8 Responses leave one →
  1. Catherine Halloran permalink
    June 17, 2020

    Thank you. This was a fascinating post. I miss the old Culpepper shops.

  2. Jill Wilson permalink
    June 17, 2020

    Very interesting as I have recently got into the books of CJ Sansom which are set in the time of Henry VIII. One of the main characters is an ex monk kicked out during the dissolution of the monasteries who has set himself up as an apothecary in London, and so there is a lot about his various unguents and cures. He also has to nurse one character back to health who has been nearly killed by a so called Physician who had prescribed purging and blood letting…eek!

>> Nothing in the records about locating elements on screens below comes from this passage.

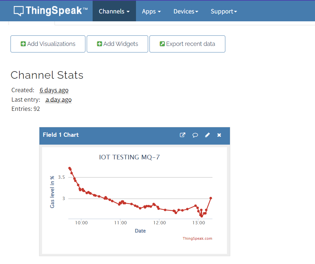Screen dimensions: 315x264
Task: Click the export arrow icon on Export recent data
Action: [162, 44]
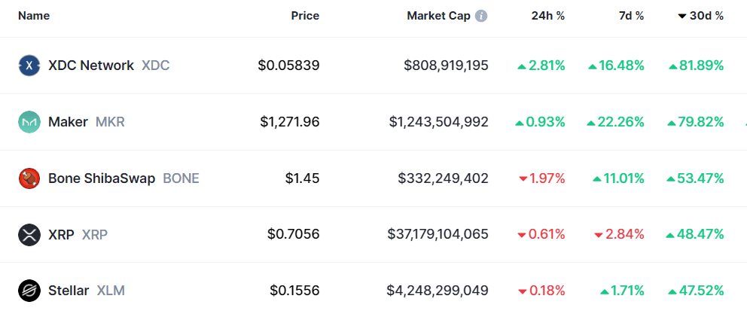The image size is (747, 317).
Task: Sort by the 24h % column header
Action: [548, 16]
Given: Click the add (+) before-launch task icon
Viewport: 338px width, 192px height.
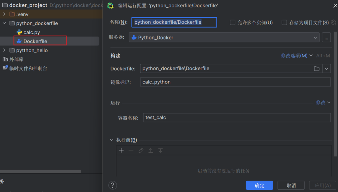Looking at the screenshot, I should coord(121,150).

    All this with the background of plague, small pox and people being burnt at the stake by the likes of Thomas Cromwell and Bishop Bonner… and we think we live I difficult times!

  3. June 17, 2020

    I’m looking forward to reading this book – sounds fascinating.

  4. June 17, 2020

    Reminds me that a cousin published a lovely facsimile of Crispin de Pass’ herbal ‘Hortus floridus’ of 1614 in the 1930s, so I went to look for it and it’s vanished …

  5. June 17, 2020

    Lovely Paintings of Herbs. I Really Enjoyed Them!!????????

  6. June 18, 2020

    Interesting that the first herb mentioned in the time of Covid is a remedy against Covid in Madagascar. Controversed of course as are any herbal remedies in emerging countries but Artemisia has been used successfully as an anti-malarial in the past and some anti-malarial have been used with a high degree of success to fight the new disease.

  7. Jonathan van Halbert permalink
    June 19, 2020

    As a child I found Herbs and thier books fascinating. I am fortunate in having an early 18th Century Edition. on this subject .. I do not need to visit the British Library. In order write such a book. I am not sure of the Benefits of recycling this ancient knowledge unless it is wholly accurate and attributed..

  8. Suzy permalink
    July 4, 2020

    Ahhh Margaret. Thoroughly enjoyed this read. I’ve become happily obsessed and absorbed in hedgerow apothecary and foraging during lockdown. I want to learn more and took my first class (via Zoom) this morning with the delightful Nat Mady of Hackney Herbal. Your blog here was a really nice accoutrement to today’s learning. Thank you! ?????
    PS. I made Meadowsweet cordial this week. I think our hunter gathering ancestors must turn in their graves at the knowledge we’ve lost over the centuries of natural remedies.